Vacation time is now over for many. A well-organized handful remain on the vacation field, able to avoid “bollino nero” (highest level traffic reports) on the highway and peak season rates. To them our best wishes for a splendid September, a month mostly dedicated to resetting our routines.
For those of us who are actually resetting, the memory of the free time enjoyed during the summer months generally lingers. In this leisure time, an increasingly relevant space – journalistic, sociological and market surveys tell us – is devoted to reating ourselves to good food. Eating and drinking well is used to add to a vacation, sometimes even its main purpose. The memory of the sights we have visited blurs with that of what we have tasted. In our stories good (or bad) restaurants occupy more and more time and seem to feed the curiosity of our listeners as well.
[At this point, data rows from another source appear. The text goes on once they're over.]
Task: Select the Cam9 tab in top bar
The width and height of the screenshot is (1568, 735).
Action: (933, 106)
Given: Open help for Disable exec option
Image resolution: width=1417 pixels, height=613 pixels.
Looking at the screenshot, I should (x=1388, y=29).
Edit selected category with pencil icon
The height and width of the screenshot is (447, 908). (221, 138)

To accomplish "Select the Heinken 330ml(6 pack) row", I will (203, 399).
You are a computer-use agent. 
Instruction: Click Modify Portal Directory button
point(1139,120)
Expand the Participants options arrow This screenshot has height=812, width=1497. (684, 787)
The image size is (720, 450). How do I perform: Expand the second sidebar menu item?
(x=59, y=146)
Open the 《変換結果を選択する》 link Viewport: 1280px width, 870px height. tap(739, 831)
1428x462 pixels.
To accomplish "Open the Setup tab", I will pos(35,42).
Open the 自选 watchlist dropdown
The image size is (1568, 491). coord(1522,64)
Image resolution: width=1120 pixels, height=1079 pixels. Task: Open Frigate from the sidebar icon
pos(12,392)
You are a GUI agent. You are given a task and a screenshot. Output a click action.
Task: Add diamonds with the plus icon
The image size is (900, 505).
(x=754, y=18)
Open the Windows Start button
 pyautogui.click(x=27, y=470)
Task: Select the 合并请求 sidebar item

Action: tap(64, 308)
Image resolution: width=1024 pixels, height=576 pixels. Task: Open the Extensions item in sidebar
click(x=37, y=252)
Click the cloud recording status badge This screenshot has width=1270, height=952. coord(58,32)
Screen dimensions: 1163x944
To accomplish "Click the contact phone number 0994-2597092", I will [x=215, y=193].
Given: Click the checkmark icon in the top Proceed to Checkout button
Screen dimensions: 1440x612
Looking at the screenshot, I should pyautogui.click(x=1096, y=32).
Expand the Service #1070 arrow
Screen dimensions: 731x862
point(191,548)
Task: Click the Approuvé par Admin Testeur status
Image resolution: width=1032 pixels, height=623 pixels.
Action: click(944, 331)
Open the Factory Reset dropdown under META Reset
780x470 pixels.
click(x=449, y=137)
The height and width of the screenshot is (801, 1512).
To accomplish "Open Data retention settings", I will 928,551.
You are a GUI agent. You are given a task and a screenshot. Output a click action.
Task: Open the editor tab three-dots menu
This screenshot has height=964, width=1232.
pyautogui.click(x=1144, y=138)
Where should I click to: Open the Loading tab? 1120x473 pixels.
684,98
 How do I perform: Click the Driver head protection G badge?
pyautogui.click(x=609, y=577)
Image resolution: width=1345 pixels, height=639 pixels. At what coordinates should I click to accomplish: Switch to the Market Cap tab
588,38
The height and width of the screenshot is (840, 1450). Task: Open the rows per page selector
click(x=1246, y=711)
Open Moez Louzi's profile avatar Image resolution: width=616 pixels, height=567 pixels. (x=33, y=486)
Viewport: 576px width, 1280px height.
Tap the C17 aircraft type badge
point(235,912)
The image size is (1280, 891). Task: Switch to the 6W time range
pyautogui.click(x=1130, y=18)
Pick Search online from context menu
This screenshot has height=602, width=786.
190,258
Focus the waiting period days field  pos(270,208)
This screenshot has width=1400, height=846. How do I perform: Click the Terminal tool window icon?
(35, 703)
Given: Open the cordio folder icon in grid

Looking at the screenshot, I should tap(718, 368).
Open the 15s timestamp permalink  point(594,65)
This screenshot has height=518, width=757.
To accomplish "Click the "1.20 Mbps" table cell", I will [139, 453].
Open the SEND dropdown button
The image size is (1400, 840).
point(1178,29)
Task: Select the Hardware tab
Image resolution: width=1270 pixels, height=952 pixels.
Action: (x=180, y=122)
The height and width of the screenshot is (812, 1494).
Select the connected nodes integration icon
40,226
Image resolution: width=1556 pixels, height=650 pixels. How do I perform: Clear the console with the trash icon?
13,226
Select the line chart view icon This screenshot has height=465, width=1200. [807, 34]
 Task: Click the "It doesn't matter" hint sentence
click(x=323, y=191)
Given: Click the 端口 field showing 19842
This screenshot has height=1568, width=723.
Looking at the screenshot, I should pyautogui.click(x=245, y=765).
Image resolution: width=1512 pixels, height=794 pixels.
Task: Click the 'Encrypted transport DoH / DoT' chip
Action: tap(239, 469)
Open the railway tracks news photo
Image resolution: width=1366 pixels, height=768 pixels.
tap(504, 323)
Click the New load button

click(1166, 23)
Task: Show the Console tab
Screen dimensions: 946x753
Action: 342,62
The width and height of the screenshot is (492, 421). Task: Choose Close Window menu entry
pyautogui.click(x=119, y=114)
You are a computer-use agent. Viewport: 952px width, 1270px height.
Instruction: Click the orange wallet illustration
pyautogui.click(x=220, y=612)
To figure out where to eat and drink well, there are many tools: classic guidebooks, websites and apps, word of mouth. Not everything, however, is reliable, especially what can be found online. Here, checks on the veracity and efficiency of reviews often are not reliable and do not remove the risk of eating poorly fresh
The issue of fake news, in short, does not affect science communication alone, but stands as a constant catalyst for understanding the world in which we live. The defense against bad pizza, sour wine or mugged data remains the same: good information, which feeds awareness and nurtures curiosity. Opening the mind, keeping the discussion alive, trusting the advice of those who know more than us: these are the best ways to find a good dish or learn about good research.
Let me close with a couple of examples from personal experience. I was looking for an article that would help me resolve some doubts about a complex historiographical issue, linked to nineteenth-century slavery: I asked a colleague who knows more than I do and I found the answers. I was looking for a properly prepared herring in Denmark: I asked people living there and I found the answers. We need discussion.